1995 massacre in Mexico

The Aguas Blancas Massacre was a massacre that took place on 28 June 1995, in the municipality of Coyuca de Benítez, Guerrero, Mexico, in which, according to the official version, 17 farmers were killed and 21 injured. Members of the Organización Campesina de la Sierra Sur (South Mountain Range Farmer Organization) were en route to Atoyac de Álvarez to attend a protest march demanding the release of Gilberto Romero Vázquez, a peasant activist arrested more than a month before (and who has never appeared since). They were also marching to demand drinking water, schools, hospitals and roads, among other things. According to survivors, they were ambushed by the motorized police and several were shot point blank. Some of the events were captured on film, by the police themselves. Weapons were subsequently placed in the dead farmers' hands and the police said they acted in self-defense.

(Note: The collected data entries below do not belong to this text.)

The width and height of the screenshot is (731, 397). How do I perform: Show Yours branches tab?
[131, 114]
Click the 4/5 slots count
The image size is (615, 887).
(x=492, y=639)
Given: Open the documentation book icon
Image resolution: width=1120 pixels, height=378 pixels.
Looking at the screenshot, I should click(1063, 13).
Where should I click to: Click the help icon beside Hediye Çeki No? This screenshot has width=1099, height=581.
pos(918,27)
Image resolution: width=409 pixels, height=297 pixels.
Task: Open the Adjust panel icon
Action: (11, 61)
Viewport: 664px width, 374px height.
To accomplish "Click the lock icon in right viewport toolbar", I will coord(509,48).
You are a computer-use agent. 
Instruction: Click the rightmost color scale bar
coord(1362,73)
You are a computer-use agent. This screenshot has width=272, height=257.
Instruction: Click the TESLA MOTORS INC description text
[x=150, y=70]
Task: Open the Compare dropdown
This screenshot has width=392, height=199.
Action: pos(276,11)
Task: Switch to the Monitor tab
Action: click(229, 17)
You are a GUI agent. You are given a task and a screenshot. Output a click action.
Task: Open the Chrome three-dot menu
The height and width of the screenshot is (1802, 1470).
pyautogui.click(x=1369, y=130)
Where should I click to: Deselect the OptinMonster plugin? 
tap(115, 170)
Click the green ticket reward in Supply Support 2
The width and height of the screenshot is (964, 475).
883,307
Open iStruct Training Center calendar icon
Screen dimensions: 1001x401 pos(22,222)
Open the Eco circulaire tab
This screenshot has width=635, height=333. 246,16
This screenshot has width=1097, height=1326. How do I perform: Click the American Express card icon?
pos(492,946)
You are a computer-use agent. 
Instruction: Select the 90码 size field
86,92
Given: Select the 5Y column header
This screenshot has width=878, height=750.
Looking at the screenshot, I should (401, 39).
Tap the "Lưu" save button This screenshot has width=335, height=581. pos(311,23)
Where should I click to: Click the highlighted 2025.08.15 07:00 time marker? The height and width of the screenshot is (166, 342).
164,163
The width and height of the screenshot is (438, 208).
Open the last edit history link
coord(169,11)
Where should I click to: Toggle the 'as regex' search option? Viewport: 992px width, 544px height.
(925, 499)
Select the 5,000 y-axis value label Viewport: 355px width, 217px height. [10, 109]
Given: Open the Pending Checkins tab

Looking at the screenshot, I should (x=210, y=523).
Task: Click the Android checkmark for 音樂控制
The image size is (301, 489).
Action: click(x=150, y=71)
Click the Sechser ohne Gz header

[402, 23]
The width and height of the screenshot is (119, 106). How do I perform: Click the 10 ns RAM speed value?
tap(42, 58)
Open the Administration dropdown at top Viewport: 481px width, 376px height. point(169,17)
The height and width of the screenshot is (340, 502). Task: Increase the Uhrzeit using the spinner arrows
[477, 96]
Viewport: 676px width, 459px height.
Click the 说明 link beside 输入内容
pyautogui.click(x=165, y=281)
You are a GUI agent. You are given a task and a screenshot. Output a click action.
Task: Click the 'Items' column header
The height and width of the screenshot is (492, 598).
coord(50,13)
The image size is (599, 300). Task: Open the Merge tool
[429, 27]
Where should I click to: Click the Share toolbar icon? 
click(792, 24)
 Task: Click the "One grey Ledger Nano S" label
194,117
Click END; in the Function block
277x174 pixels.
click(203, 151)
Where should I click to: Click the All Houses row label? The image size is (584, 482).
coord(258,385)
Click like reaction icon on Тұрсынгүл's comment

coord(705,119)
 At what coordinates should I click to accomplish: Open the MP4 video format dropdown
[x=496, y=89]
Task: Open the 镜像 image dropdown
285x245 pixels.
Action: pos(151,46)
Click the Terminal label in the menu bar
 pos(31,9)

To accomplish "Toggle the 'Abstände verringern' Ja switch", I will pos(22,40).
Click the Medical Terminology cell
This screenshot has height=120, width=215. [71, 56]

One of the results of this incident was the creation of the Popular Revolutionary Army, a leftist guerrilla organization.

==Planning of the massacre==
Allegedly, the Guerrero secretary of government, José Rubén Robles Catalán, and Gustavo Olea Godoy, head of the state police, were waiting in a helicopter some meters away, and took off when the first shot was fired. Governor of Guerrero Rubén Figueroa Alcocer had previously had a conversation with María de la Luz Núñez Ramos, the municipal president of Atoyac de Álvarez, saying measures had been taken so that the group would not reach Atoyac and that they would stop them by whatever means necessary. After the massacre he had another conversation with her, saying "They came for war, and war they got. Are we, or are we not the authority?". In spite of his initial defense of the police's actions, Figueroa Alcocer ended up resigning as governor of Guerrero on 12 March 1996.